• **EXERCISE PROMPT**
Every entry in the data below needs to be repeated exactly.

─── DATA SUPPLIED

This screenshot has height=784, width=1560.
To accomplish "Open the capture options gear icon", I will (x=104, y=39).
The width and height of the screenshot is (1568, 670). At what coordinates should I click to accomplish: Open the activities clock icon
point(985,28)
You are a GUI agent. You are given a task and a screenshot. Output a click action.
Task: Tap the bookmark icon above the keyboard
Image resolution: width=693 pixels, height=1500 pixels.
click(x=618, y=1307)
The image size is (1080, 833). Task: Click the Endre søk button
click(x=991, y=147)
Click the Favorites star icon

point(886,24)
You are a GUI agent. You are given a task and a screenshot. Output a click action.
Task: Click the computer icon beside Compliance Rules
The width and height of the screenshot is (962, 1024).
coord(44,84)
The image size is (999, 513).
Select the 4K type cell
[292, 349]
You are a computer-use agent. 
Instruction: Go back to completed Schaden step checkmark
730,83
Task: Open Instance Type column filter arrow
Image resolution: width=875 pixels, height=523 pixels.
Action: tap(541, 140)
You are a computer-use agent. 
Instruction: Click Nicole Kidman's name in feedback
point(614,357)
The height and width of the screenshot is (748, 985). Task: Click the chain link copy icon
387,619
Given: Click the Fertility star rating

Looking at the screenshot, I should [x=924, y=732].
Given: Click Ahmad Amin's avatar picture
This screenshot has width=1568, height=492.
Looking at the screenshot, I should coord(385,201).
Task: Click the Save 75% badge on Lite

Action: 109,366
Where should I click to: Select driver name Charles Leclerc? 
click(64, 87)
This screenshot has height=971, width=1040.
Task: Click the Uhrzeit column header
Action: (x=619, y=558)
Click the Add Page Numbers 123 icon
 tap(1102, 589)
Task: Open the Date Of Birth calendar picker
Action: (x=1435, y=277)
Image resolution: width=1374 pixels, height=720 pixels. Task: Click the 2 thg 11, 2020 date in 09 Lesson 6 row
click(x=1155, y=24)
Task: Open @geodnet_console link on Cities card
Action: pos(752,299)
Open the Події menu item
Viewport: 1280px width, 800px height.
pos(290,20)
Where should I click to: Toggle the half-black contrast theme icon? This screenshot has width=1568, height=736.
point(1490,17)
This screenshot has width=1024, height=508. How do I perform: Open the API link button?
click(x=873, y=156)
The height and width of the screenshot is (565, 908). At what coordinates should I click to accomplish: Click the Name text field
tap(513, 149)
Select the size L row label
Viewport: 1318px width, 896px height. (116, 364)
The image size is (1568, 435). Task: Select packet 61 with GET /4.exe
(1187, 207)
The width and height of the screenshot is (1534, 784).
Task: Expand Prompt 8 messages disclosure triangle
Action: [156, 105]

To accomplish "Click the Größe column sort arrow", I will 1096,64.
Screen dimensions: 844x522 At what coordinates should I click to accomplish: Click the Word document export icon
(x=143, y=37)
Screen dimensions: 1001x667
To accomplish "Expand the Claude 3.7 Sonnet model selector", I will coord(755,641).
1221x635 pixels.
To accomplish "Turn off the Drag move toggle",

──────

• **EXERCISE SOLUTION**
This screenshot has height=784, width=1560.
To accomplish "Open the capture options gear icon", I will (x=104, y=39).
The width and height of the screenshot is (1568, 670). At what coordinates should I click to accomplish: Open the activities clock icon
point(985,28)
You are a GUI agent. You are given a task and a screenshot. Output a click action.
Task: Tap the bookmark icon above the keyboard
Image resolution: width=693 pixels, height=1500 pixels.
click(x=618, y=1307)
The image size is (1080, 833). Task: Click the Endre søk button
click(x=991, y=147)
Click the Favorites star icon

point(886,24)
You are a GUI agent. You are given a task and a screenshot. Output a click action.
Task: Click the computer icon beside Compliance Rules
The width and height of the screenshot is (962, 1024).
coord(44,84)
The image size is (999, 513).
Select the 4K type cell
[292, 349]
You are a computer-use agent. 
Instruction: Go back to completed Schaden step checkmark
730,83
Task: Open Instance Type column filter arrow
Image resolution: width=875 pixels, height=523 pixels.
Action: tap(541, 140)
You are a computer-use agent. 
Instruction: Click Nicole Kidman's name in feedback
point(614,357)
The height and width of the screenshot is (748, 985). Task: Click the chain link copy icon
387,619
Given: Click the Fertility star rating

Looking at the screenshot, I should [x=924, y=732].
Given: Click Ahmad Amin's avatar picture
This screenshot has width=1568, height=492.
Looking at the screenshot, I should coord(385,201).
Task: Click the Save 75% badge on Lite

Action: 109,366
Where should I click to: Select driver name Charles Leclerc? 
click(64, 87)
This screenshot has height=971, width=1040.
Task: Click the Uhrzeit column header
Action: (x=619, y=558)
Click the Add Page Numbers 123 icon
 tap(1102, 589)
Task: Open the Date Of Birth calendar picker
Action: (x=1435, y=277)
Image resolution: width=1374 pixels, height=720 pixels. Task: Click the 2 thg 11, 2020 date in 09 Lesson 6 row
click(x=1155, y=24)
Task: Open @geodnet_console link on Cities card
Action: pos(752,299)
Open the Події menu item
Viewport: 1280px width, 800px height.
pos(290,20)
Where should I click to: Toggle the half-black contrast theme icon? This screenshot has width=1568, height=736.
point(1490,17)
This screenshot has width=1024, height=508. How do I perform: Open the API link button?
click(x=873, y=156)
The height and width of the screenshot is (565, 908). At what coordinates should I click to accomplish: Click the Name text field
tap(513, 149)
Select the size L row label
Viewport: 1318px width, 896px height. (116, 364)
The image size is (1568, 435). Task: Select packet 61 with GET /4.exe
(1187, 207)
The width and height of the screenshot is (1534, 784).
Task: Expand Prompt 8 messages disclosure triangle
Action: [156, 105]

To accomplish "Click the Größe column sort arrow", I will 1096,64.
Screen dimensions: 844x522 At what coordinates should I click to accomplish: Click the Word document export icon
(x=143, y=37)
Screen dimensions: 1001x667
To accomplish "Expand the Claude 3.7 Sonnet model selector", I will coord(755,641).
1221x635 pixels.
To accomplish "Turn off the Drag move toggle",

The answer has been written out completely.